Orientou-se a paciente para a necessidade do acompanhamento multidisciplinar com o emprego de fármacos, acupuntura, reeducação alimentar e postural e manter a psicoterapia. A duloxetina e a pregabalina foram mantidas suspensas e prescreveu-se a maprotilina (25mg) e gradativamente elevou-se até a dose até 75mg, associada a dipirona (2000 a 3000mg/dia). Os sintomas foram adequadamente controlados durante a gestação.
DISCUSSÃO
Os cuidados destinados às gestantes e lactantes com dor, devem contemplar o tratamento etiológico, a identificação e modificação dos fatores concorrentes para sua expressão, incluindo as funções psíquicas e operacionais dos diferentes sistemas e aparelhos que contribuem para o sofrimento. A adequação de esquemas analgésicos, as orientações sobre os mecanismos da dor e as razões e riscos dos procedimentos propostos para seu controle, diminuem a subutilização dos fármacos e o subtratamento dos sintomas, melhorando a adesão e o resultado final do tratamento.
Ao escolher um fármaco é importante conhecer o seu perfil de segurança nas diversas fases da gestação e amamentação, o grau de ligação proteica, solubilidade lipídica, peso molecular e as características metabólicas maternas que influenciam a transferência materno-fetal das substâncias1,2,4. Com exceção das moléculas polares grandes, a maioria dos medicamentos atravessa a placenta e alcança o feto5,6.
Para orientar a prescrição de fármacos na gestação e lactação, a Food and Drug Administration (FDA), nos Estados Unidos da América (EUA), desenvolveu uma classificação de risco baseada no potencial do fármaco em causar malformações fetais2,4-9 (Tabela 1).

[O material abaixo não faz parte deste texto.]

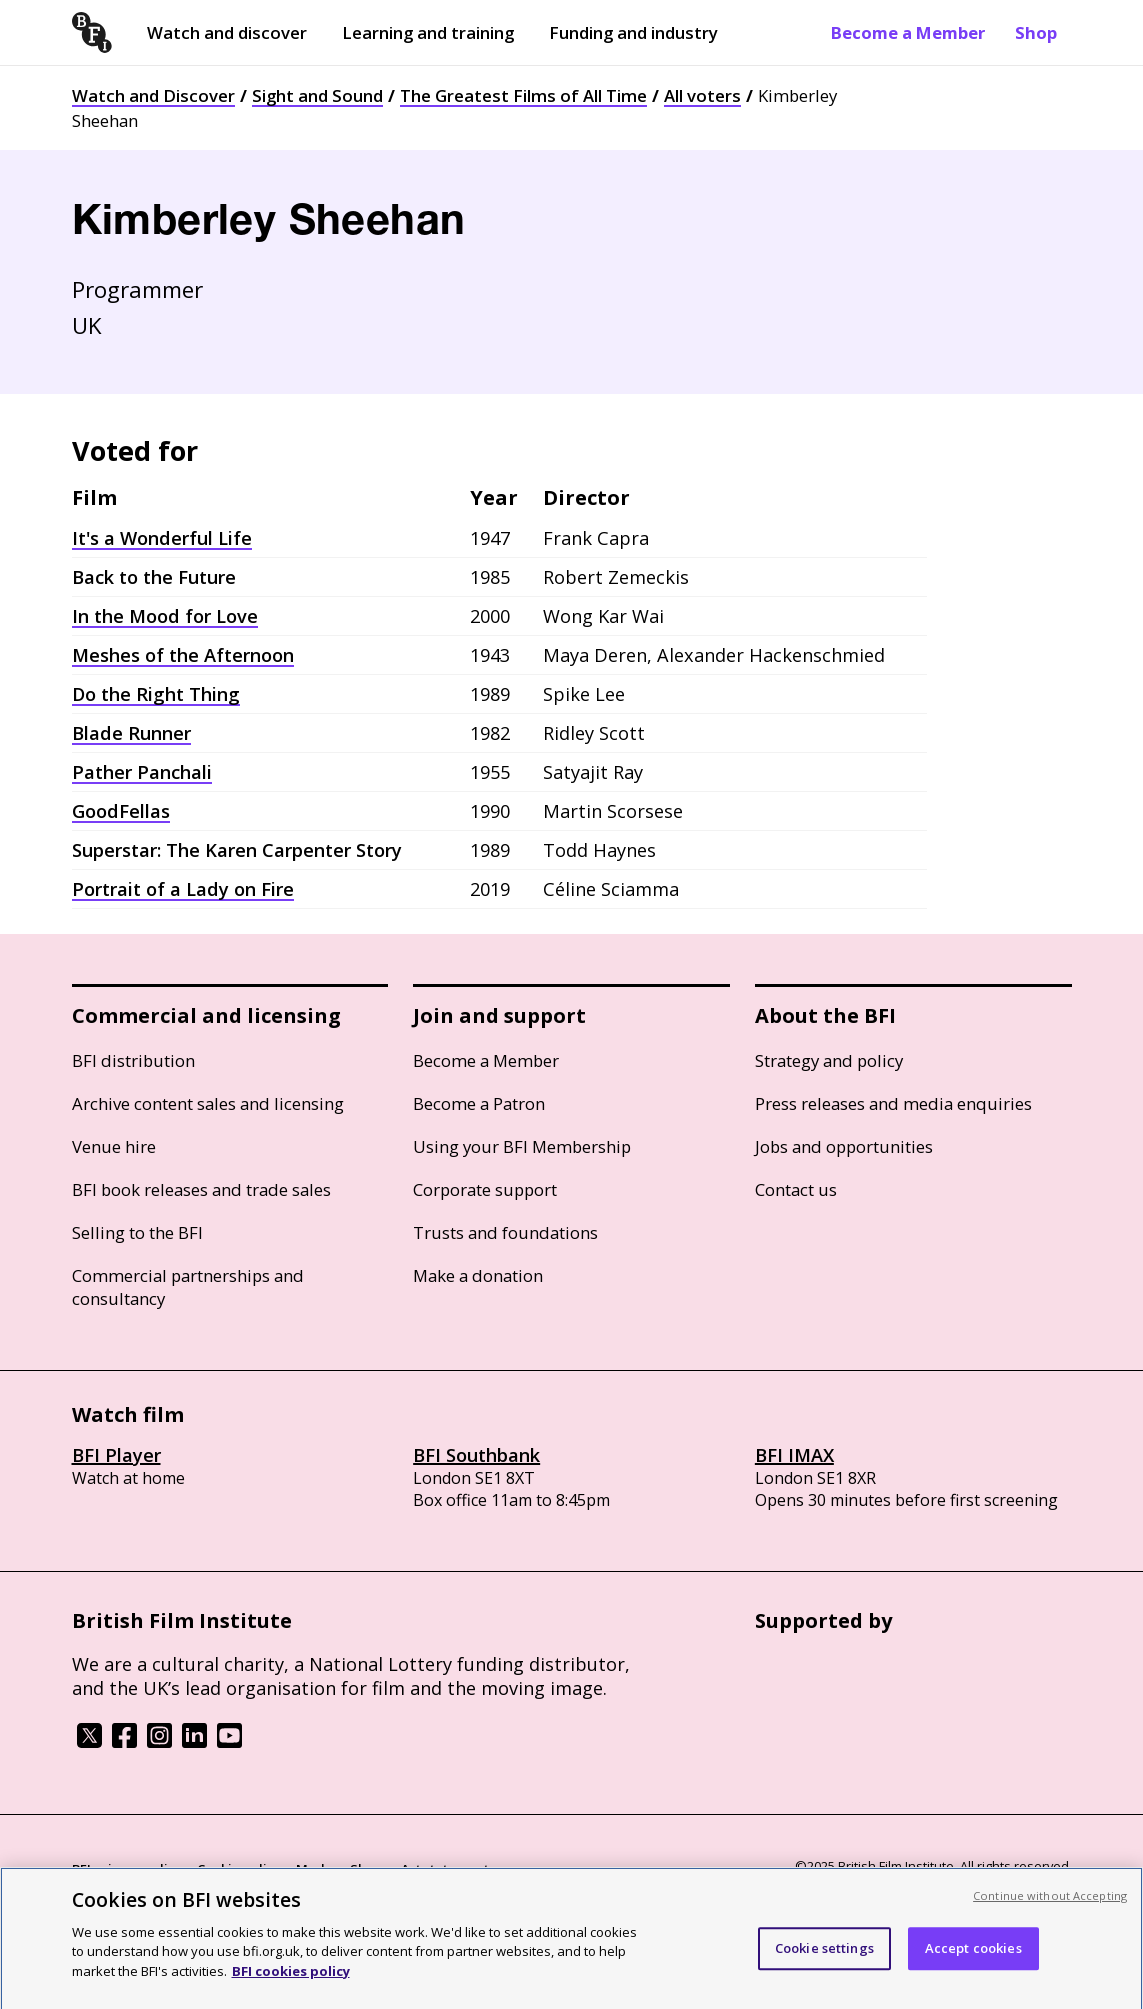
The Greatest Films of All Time (523, 95)
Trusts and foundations (505, 1232)
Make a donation (478, 1275)
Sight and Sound (317, 95)
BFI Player (116, 1455)
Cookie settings (824, 1956)
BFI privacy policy (127, 1869)
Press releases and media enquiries (893, 1103)
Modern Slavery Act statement (392, 1869)
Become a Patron (479, 1103)
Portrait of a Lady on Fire (183, 889)
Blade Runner (131, 733)
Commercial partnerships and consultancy (188, 1287)
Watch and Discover (153, 95)
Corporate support (485, 1189)
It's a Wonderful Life (162, 538)
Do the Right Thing (156, 694)
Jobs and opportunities (844, 1146)
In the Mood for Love (165, 616)
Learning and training (428, 32)
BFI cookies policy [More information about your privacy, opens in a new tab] (291, 1979)
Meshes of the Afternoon (183, 655)
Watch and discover (227, 32)
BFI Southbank (476, 1455)
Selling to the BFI (137, 1232)
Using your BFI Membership (522, 1146)
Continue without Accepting (1050, 1903)
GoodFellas (121, 811)
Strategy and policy (829, 1060)
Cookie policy (239, 1869)
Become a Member (908, 32)
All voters (702, 95)
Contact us (796, 1189)
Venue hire (114, 1146)
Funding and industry (633, 32)
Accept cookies (973, 1956)
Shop (1036, 32)
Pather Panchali (142, 772)
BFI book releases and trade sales (201, 1189)
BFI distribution (133, 1060)
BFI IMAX (794, 1455)
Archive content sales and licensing (208, 1103)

No caso descrito, optou-se pela retirada de fármacos da categoria C em virtude da segurança do feto. A maprotilina aparece como um fármaco mais seguro em relação às anteriormente usadas. A dipirona e o paracetamol podem ser utilizados em pacientes grávidas tanto para controle da dor aguda como em pacientes com dor crônica. Ainda, o reforço para a realização de terapias não farmacológicas bem orientadas deve ser sempre feito em pacientes gestantes.
CONCLUSÃO
Tratar as dores agudas e crônicas durante a gestação e lactação constitui um desafio para o médico e uma grande preocupação para a mulher e, muitas vezes, determina o subtratamento e a subutilização dos fármacos causando sofrimento desnecessário e uma evolução clinica desfavorável. Ao se prescrever um fármaco durante a gestação ou lactação considerar o binômio mãe-filho e analisar criticamente e individualmente as escolhas e decisões.